In a scientific achievement that could transform humanity's understanding of the universe's origins, an international team of astronomers has succeeded in detecting one of the most elusive puzzles in the history of the early universe, after managing to discover the neutral gas that fuelled the birth of the first stars inside nascent galaxies — just 700 to 800 million years after the Big Bang.
This discovery is considered a pivotal step toward understanding how the first galaxies formed and grew during what is known as the "cosmic dawn" — the period that witnessed the launch of the earliest processes of building the cosmic structures we see today.
For many years, scientists were able to observe stars and hot ionised gases in distant galaxies, which allowed them to redraw important parts of cosmic history. Yet one of the most critical components of star formation remained out of reach: neutral gas, which constitutes the fundamental raw material from which stars are born.
Despite the scientific leaps achieved by modern space telescopes, detecting this type of gas directly had represented an enormous challenge, particularly in extremely distant galaxies dating back to the universe's beginnings.
Using the giant radio telescope array located in the Atacama Desert, researchers focused on 4 young galaxies experiencing intense star-forming activity.
The team managed to capture a rare signal emitted by neutral oxygen atoms — a signal considered one of the most precise tools available for tracing neutral gas inside galaxies. The significance of this observation lies in that it allows a direct view of the material that subsequently transforms into stars, going beyond the indirect indicators previously used, which had generated considerable scientific uncertainty.
To verify the results, scientists compared the detected signals with other signals associated with ionised gas, revealing that the greater part of the observed material was indeed the long-sought neutral gas.
The work did not stop at observation alone; the data were combined with recent observations from advanced space telescopes, enabling researchers to study the physical and chemical properties of the gas within these galaxies.
The findings revealed that those galaxies contained enormous quantities of dense gas, at levels rivalling the most active star-producing galaxies of the modern era — indicating that the early universe harboured highly efficient "star factories" operating at an astonishing pace.
The study also showed that the environmental conditions inside those galaxies differ from their present-day counterparts, granting scientists a deeper understanding of how galaxies evolved over billions of years.
This achievement is classified as the most distant direct detection of neutral gas ever accomplished in normal star-forming galaxies.
Lead co-investigator Professor Yoshinobu Fudamoto said the findings represent an important turning point in early-universe research, because they not only provide new data but also give scientists the ability to reanalyse a vast archive of previous observations with greater precision and clarity.
He added that this new technique will allow for a better understanding of the stages of formation of the first galaxies and how they evolved during the era that immediately followed the birth of the universe.
Scientists believe this discovery does not concern just 4 galaxies, but rather opens the door to studying thousands of distant galaxies dating back to the earliest epochs of the universe.

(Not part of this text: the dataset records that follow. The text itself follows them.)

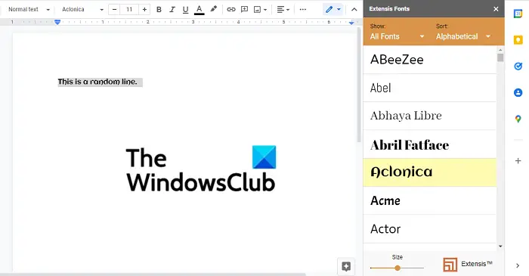
Task: Open the Google Calendar side panel icon
Action: [518, 14]
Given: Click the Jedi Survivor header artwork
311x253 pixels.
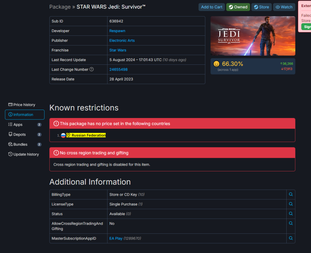Looking at the screenshot, I should click(253, 36).
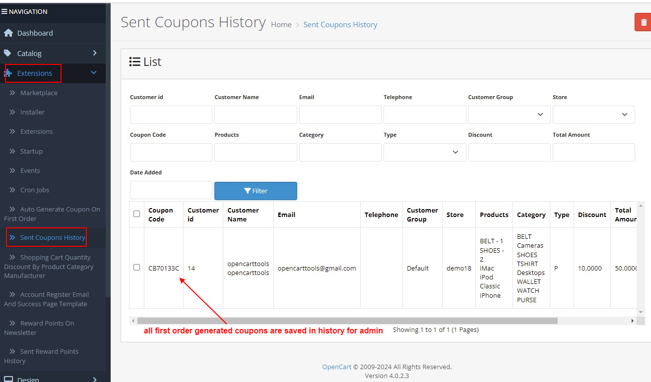The image size is (651, 382).
Task: Open the Type filter dropdown
Action: pyautogui.click(x=425, y=152)
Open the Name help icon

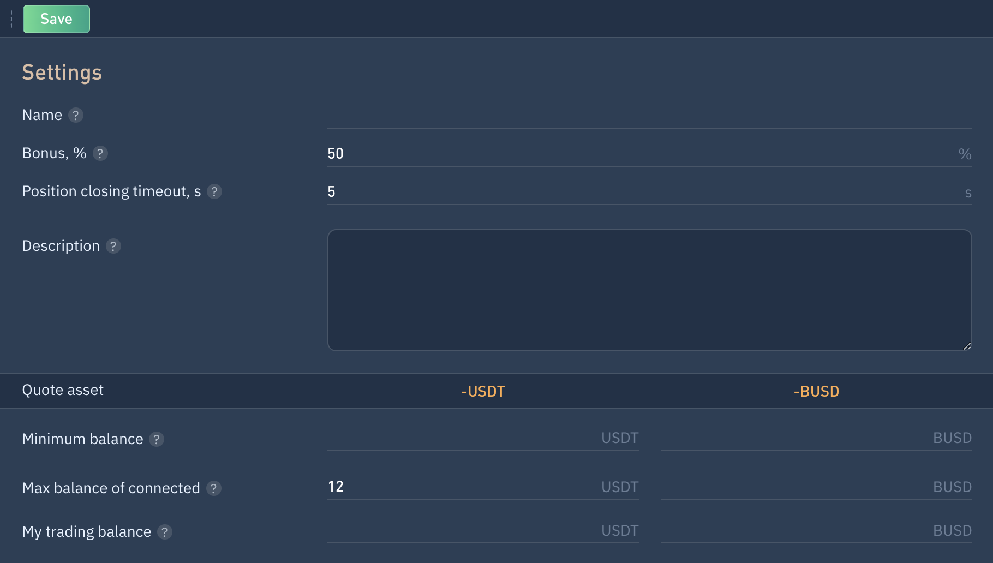76,115
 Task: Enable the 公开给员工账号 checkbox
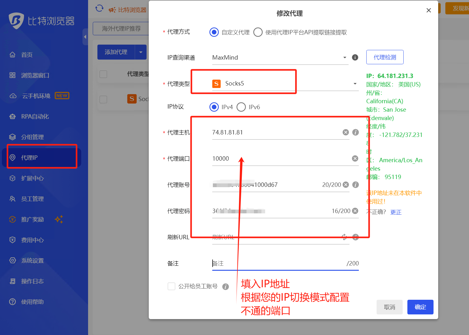pyautogui.click(x=171, y=286)
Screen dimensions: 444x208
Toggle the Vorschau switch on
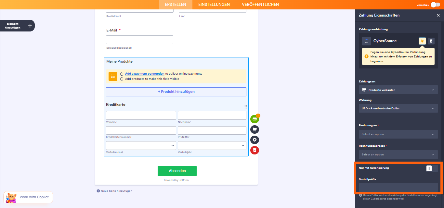(x=435, y=5)
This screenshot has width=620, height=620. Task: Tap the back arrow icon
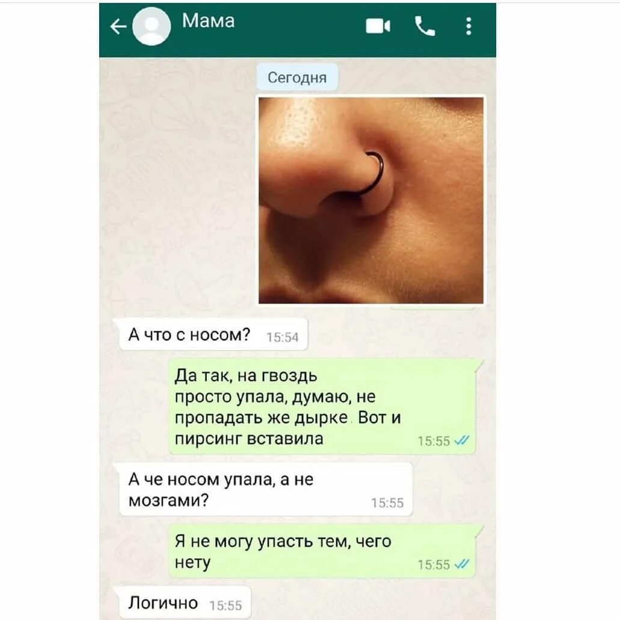pos(118,27)
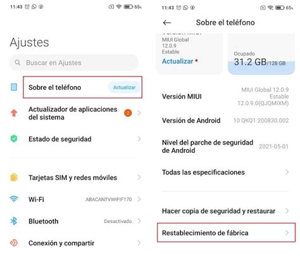Screen dimensions: 300x257
Task: Select Tarjetas SIM y redes móviles
Action: point(75,177)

With the unveiling of the "missing cosmic fuel" that powered the birth of the first stars, researchers are now closer to answering one of science's greatest questions: how did the dark primordial universe transform into a world filled with galaxies, stars, and planets?
In doing so, this achievement adds a new and significant piece to the puzzle of cosmic history, bringing humanity one further step closer to understanding the story of the universe's origins from its very first moments.